News
Minggu, 18 November 2012 - 21:44 WIB

KRISIS GAZA: Warga Hanya Bisa Bersyukur Masih Bisa Hidup

Redaksi Solopos.com  /  R. Bambang Aris Sasangka  | SOLOPOS.com

SOLOPOS.COM - Anak-anak dan remaja Katolik Palestina di Beit Jala, dekat Bethlehem, ambil bagian dalam misa khusus untuk mendoakan warga dan para korban serangan di wilayah Gaza, Minggu (18/11/2012). (JIBI/SOLOPOS/Reuters)

Seorang perempuan Palestina duduk di atas reruntuhan tempat tinggalnya yang menjadi korban serangan udara israel di Rafah, wilayah selatan Gaza, Minggu (18/112012). (JIBI/SOLOPOS/Reuters)

Abu Shadi, seorang warga Palestina di wilayah Gaza, melihat kondisi tanah pertaniannya yang ikut terkena serangan udara Israel Jumat lalu. Tak banyak ekspresi emosi terlihat di wajahnya.
Advertisement

“Kami kaget juga dengan skala serangan dan ledakannya,” katanya seraya berdiri di samping kawah yang terbentuk akibat ledakan bom Israel. “Serangan itu merusak semua tanaman anggur, peralatan dan tanah. Kami kehilangan banyak sekali. Tapi alhamdulillah kami masih hidup,” ujarnya.

Sikap fatalis alias pasrah bulat-bulat pada nasib sepertinya makin kuat terlihat pada warga Gaza. Apa pun yang mereka alami kali ini akibat serangan udara Israel, yang merupakan reaksi negeri Zionis itu atas serangan roket yang dilancarkan kelompok militan Palestina, sudah pernah mereka alami sebelumnya dan mereka tahu, krisis seperti ini takkan segera berakhir.
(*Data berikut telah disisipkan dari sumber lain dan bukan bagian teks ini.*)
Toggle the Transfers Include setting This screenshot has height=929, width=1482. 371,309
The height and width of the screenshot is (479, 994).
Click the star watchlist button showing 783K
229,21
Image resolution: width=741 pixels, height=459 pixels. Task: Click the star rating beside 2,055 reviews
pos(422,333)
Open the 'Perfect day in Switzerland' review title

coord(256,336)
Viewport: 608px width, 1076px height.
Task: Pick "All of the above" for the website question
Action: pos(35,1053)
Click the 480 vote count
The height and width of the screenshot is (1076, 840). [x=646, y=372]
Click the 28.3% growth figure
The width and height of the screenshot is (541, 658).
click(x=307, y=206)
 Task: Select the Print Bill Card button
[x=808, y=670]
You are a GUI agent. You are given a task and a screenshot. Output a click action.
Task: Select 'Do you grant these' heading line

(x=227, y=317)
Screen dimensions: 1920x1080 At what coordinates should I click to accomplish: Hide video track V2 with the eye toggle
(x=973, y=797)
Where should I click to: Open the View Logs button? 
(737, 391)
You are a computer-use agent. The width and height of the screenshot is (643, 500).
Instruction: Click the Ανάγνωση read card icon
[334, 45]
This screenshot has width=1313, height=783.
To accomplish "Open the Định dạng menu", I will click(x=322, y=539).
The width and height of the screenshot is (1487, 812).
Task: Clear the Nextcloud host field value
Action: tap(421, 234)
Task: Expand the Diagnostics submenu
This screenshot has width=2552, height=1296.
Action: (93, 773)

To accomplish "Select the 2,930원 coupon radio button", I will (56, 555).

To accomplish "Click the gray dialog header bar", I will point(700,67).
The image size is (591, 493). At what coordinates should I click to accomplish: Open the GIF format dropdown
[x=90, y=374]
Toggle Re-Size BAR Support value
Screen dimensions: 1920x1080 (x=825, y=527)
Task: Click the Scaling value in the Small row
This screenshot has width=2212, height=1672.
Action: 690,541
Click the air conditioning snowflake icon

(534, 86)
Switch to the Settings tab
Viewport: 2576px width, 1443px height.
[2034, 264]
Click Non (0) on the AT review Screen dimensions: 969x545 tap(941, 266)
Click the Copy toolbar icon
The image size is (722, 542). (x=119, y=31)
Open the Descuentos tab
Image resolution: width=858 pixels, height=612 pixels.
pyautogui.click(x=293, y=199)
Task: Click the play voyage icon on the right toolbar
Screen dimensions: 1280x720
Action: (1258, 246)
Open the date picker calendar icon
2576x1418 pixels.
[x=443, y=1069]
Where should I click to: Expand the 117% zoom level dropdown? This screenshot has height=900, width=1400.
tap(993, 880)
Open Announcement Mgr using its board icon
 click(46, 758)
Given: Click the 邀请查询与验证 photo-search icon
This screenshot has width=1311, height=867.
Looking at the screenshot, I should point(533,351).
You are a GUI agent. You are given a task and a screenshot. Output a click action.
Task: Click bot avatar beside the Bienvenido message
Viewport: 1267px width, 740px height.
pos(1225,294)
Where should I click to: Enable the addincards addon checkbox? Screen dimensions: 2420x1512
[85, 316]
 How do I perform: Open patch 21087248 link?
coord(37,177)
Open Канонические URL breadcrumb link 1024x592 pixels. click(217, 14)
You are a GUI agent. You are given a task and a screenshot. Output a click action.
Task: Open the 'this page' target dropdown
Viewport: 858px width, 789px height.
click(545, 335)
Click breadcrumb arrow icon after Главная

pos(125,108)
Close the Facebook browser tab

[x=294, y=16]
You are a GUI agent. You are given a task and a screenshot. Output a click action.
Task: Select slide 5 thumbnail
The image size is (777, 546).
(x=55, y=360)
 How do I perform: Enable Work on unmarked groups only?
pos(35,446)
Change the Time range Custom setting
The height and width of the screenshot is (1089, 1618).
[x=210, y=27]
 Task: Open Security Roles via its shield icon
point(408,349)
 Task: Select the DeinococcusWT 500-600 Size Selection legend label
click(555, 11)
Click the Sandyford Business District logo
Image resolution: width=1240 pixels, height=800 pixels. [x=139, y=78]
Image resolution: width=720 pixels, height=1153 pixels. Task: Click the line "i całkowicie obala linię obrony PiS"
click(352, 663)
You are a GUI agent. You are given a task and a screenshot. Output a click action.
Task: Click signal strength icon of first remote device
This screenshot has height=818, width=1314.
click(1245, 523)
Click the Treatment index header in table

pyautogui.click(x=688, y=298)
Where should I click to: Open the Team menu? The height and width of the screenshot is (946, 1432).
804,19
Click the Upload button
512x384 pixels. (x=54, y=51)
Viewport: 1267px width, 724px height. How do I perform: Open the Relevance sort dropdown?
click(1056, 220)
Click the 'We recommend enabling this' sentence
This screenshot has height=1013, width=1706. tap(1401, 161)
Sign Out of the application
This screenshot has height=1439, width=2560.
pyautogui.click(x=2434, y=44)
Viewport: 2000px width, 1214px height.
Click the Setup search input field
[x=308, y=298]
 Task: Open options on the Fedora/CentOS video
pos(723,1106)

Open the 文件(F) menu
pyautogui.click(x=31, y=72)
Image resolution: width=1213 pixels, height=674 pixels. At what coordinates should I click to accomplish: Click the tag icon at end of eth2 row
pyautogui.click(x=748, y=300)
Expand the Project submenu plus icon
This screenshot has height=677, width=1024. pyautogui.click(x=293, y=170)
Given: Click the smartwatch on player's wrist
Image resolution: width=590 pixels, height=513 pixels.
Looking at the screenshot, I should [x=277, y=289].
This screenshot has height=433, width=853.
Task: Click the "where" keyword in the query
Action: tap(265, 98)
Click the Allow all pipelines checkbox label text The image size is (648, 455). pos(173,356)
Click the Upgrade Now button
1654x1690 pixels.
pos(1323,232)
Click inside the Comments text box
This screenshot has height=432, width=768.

Gaza sudah pernah merasakan beratnya penderitaan itu. Kali terakhir pecah perang dahsyat di Gaza, saat di akhir 2008 hingga awal 2009israel selama tiga pekan menggempur wilayah mungil itu dari udara dan darat, lebih dari 1.400 warga Palestina tewas, sebagian besar warga sipil dan di antaranya banyak pula anak-anak. Di pihak Israel 13 orang tewas. Saat itu banyak wilayah kota diratakan dengan tanah oleh buldoser-buldoser militer Israel untuk menjadi pangkalan tank dan tentara. Warga setempat pun terpaksa tidur dan memasak di sela-sela reruntuhan bangunan.

Advertisement

Anak-anak dan remaja Katolik Palestina di Beit Jala, dekat Bethlehem, ambil bagian dalam misa khusus untuk mendoakan warga dan para korban serangan di wilayah Gaza, Minggu (18/11/2012). (JIBI/SOLOPOS/Reuters)

Bagaimana pun, serangan udara berkelanjutan Israel yang belum jelas kapan berakhirnya, dan adanya kemungkinan serangan darat, tetap membuat warga ketir-ketir. “Saat ini semua dimulai kami sudah membeli bahan makanan yang cukup buat keluarga kami selama sepekan. Tapi bahan makanan pasti akan menipis atau harganya makin mahal karena langka sehingga tak terbeli lagi. Tak ada yang bisa memastikan kapan ini akan berakhir. Jadi apa yang bisa kami lakukan?” keluh Ahid Fadl, 18.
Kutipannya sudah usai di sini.